1. A fluid provision module, comprising: a fluid supply tube for providing fluid,a fluid drain tube for removing fluid,a pump for pumping fluid, anda sensor for determining fluid level.

2. The fluid provision module of claim 1, wherein the fluid supply tube is adjustable.

3. The fluid provision module of claim 1, wherein the fluid drain tube is adjustable.

4. The fluid provision module of claim 1, wherein the pump is any of a positive displacement pump, a centrifugal pump, or an axial-flow pump.

5. The fluid provision module of claim 1, wherein the pump is a peristaltic pump.

6. The fluid provision module of claim 1, wherein the sensor is any of an optical sensor, a vibrating sensor, an ultrasonic sensor, a capacitance sensor, a radar sensor, or a conductivity sensor.

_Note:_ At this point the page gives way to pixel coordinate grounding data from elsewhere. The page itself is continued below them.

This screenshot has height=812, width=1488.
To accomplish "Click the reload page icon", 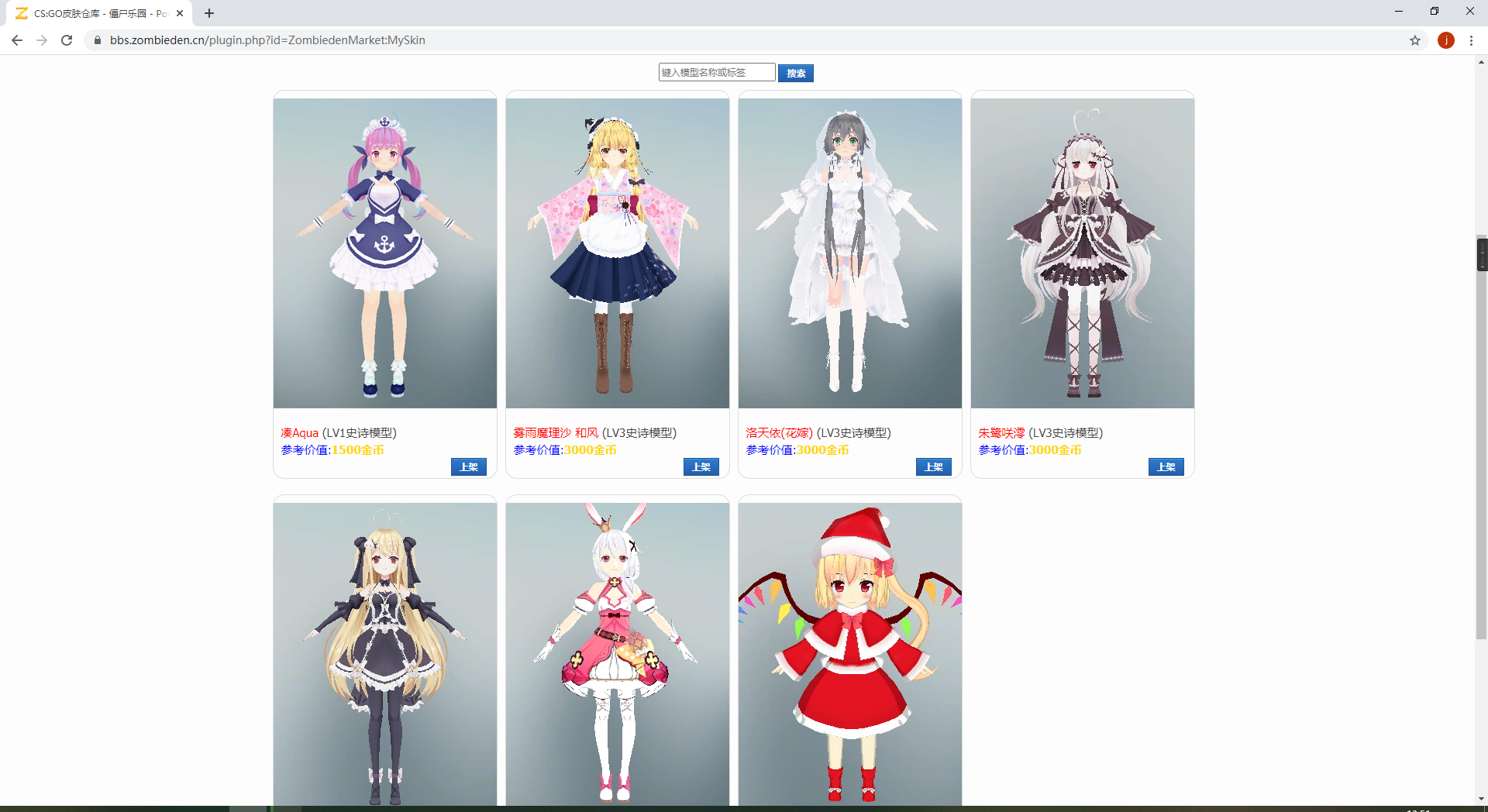I will (x=67, y=40).
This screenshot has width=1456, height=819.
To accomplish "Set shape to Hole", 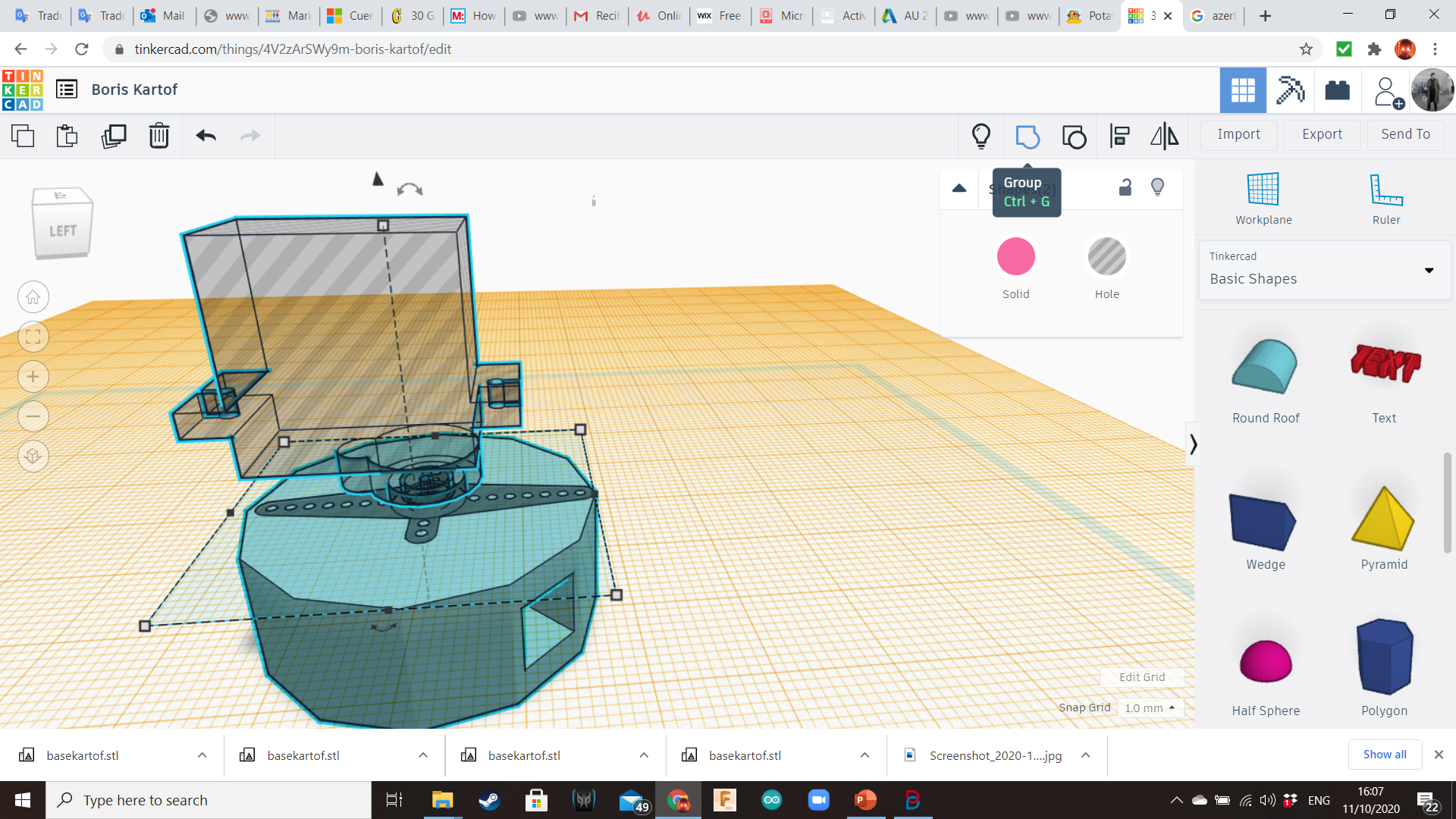I will tap(1106, 257).
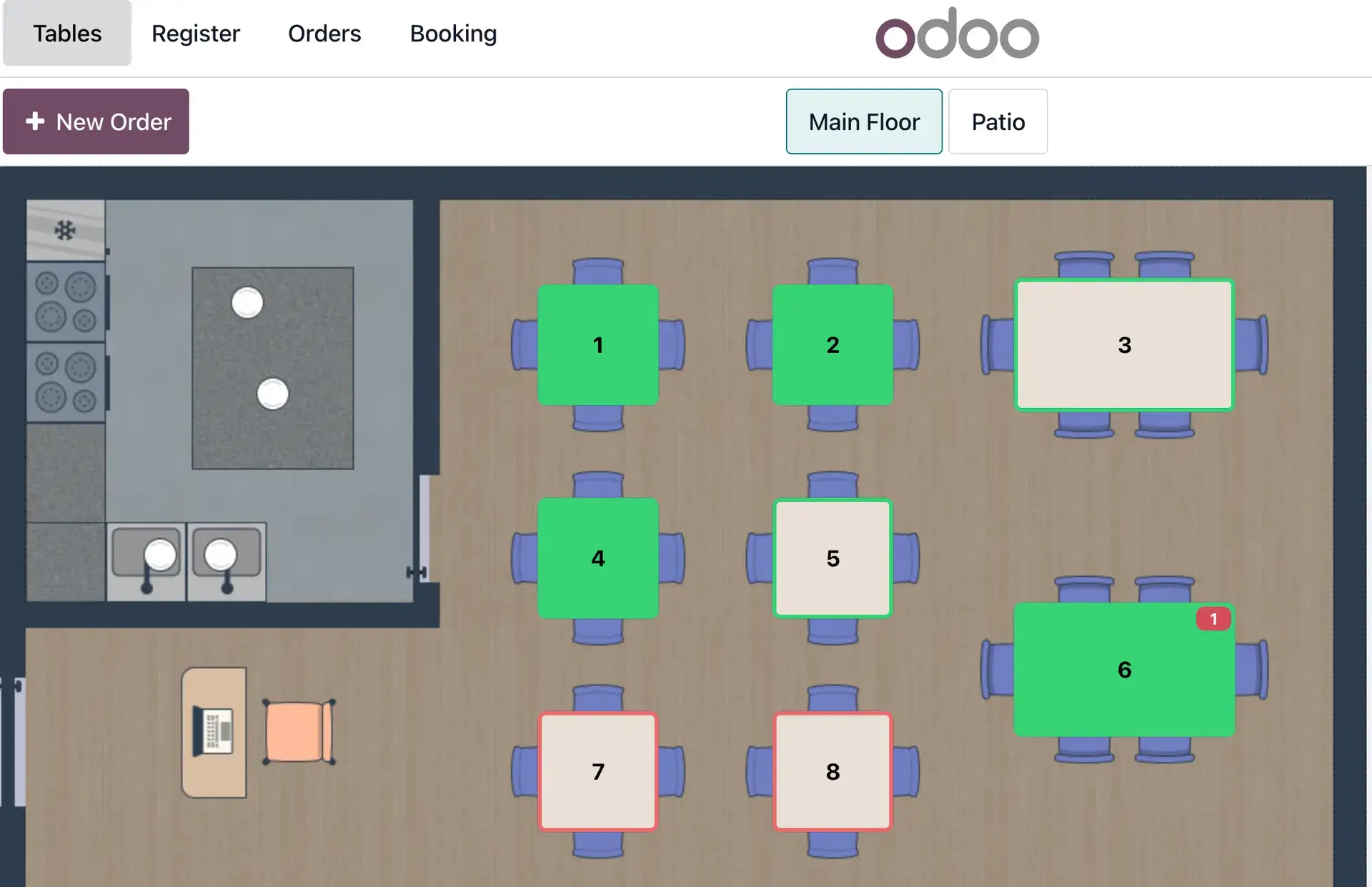Select the Main Floor tab

[864, 122]
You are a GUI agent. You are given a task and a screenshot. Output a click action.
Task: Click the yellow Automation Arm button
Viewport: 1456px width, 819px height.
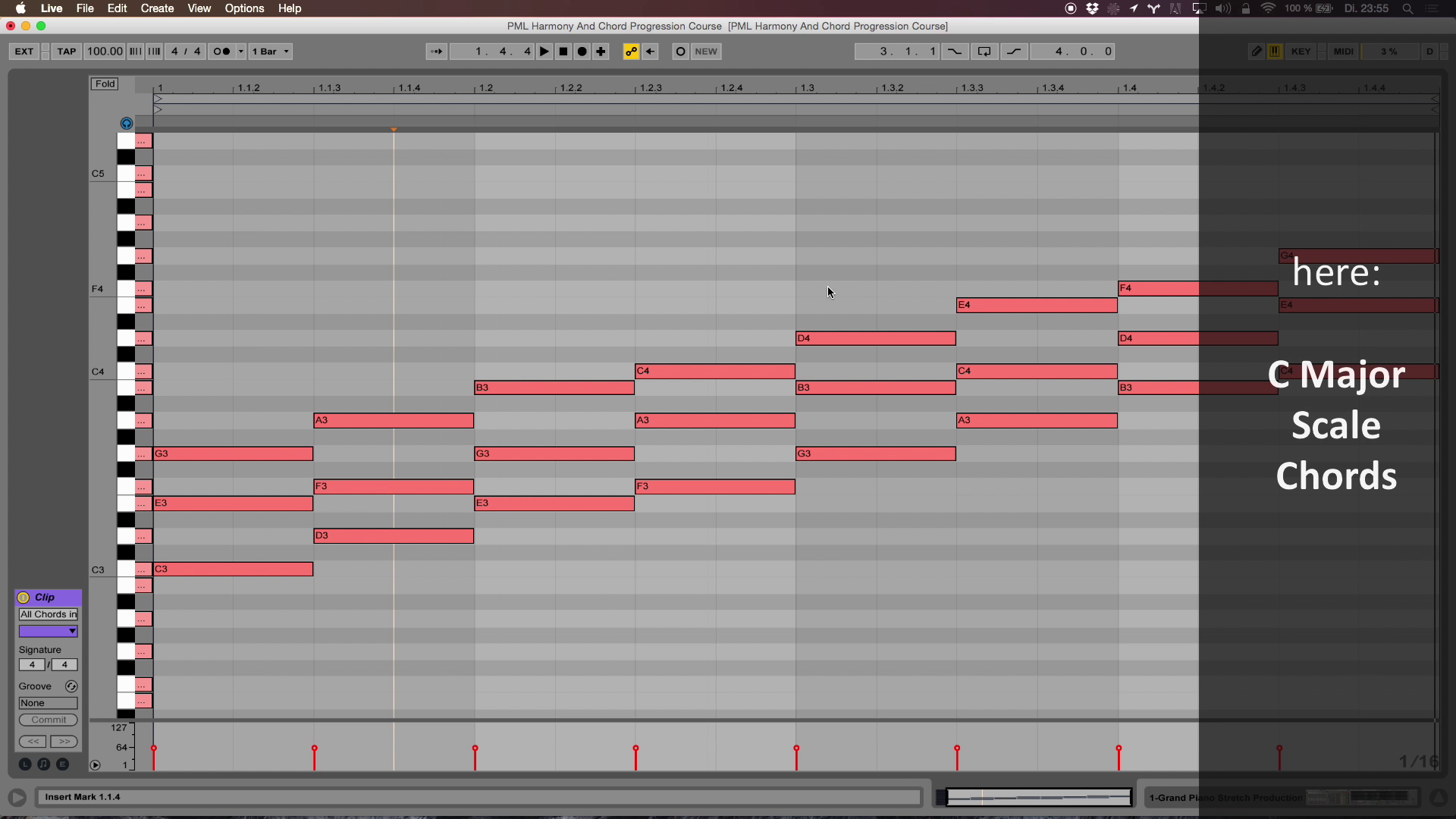click(x=630, y=52)
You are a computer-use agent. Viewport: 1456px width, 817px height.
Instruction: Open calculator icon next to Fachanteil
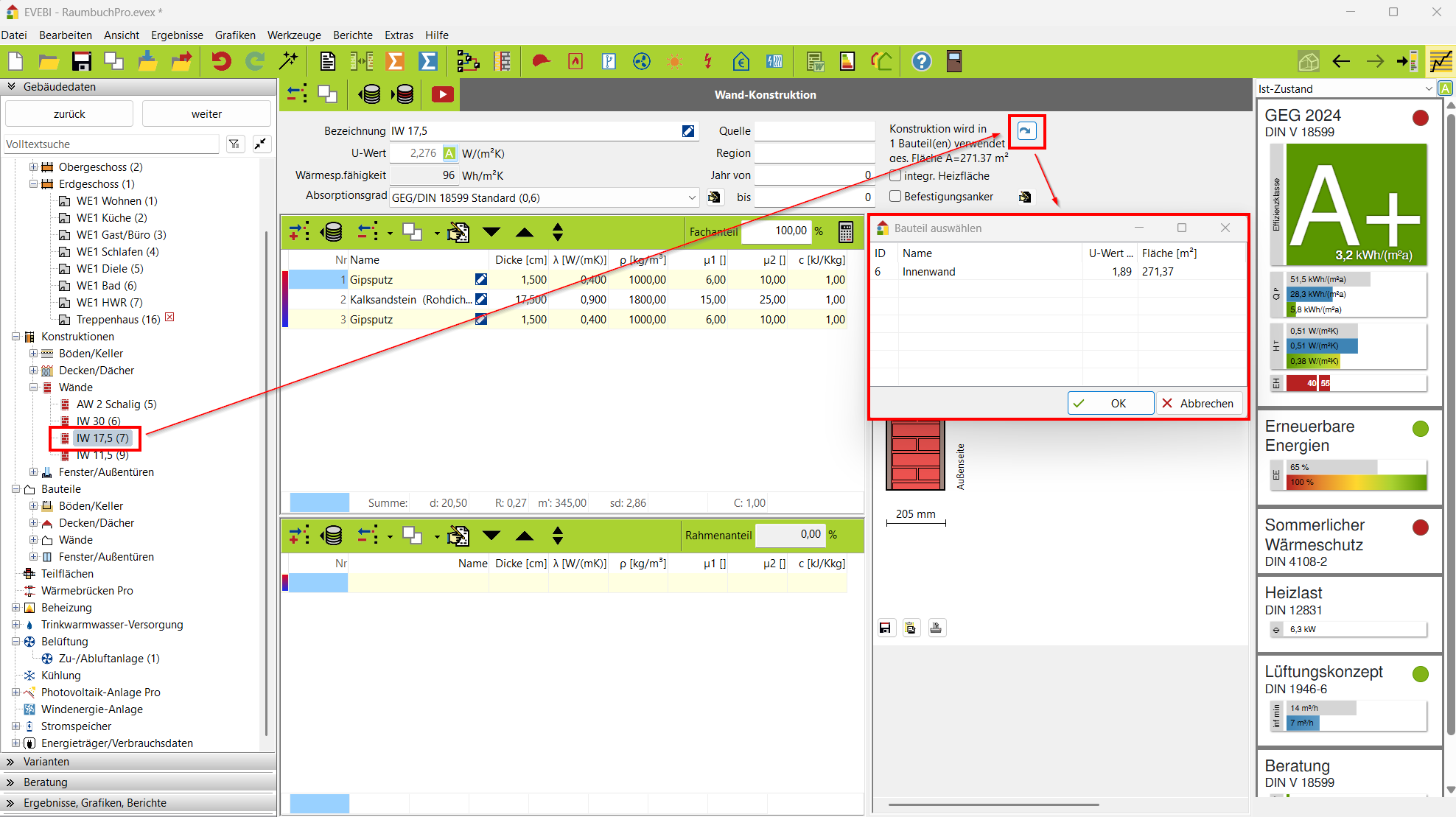[846, 232]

7. A system for minimizing the loss of fluids, comprising a fluid provision module having: a fluid supply tube for providing fluid,a fluid drain tube for removing fluid,a pump for pumping fluid, anda sensor for determining fluid level,

8. The system of claim 7, wherein the fluid provision module is attached to the fluid reservoir.

9. The system of claim 7, wherein the fluid supply tube is adjustable.

10. The system of claim 7, wherein the fluid drain tube is adjustable.

11. The system of claim 7, wherein the pump is any of a positive displacement pump, a centrifugal pump, or an axial-flow pump.

12. The system of claim 7, wherein the pump is a peristaltic pump.

13. The system of claim 7, wherein the sensor is any of an optical sensor, a vibrating sensor, an ultrasonic sensor, a capacitance sensor, a radar sensor, or a conductivity sensor.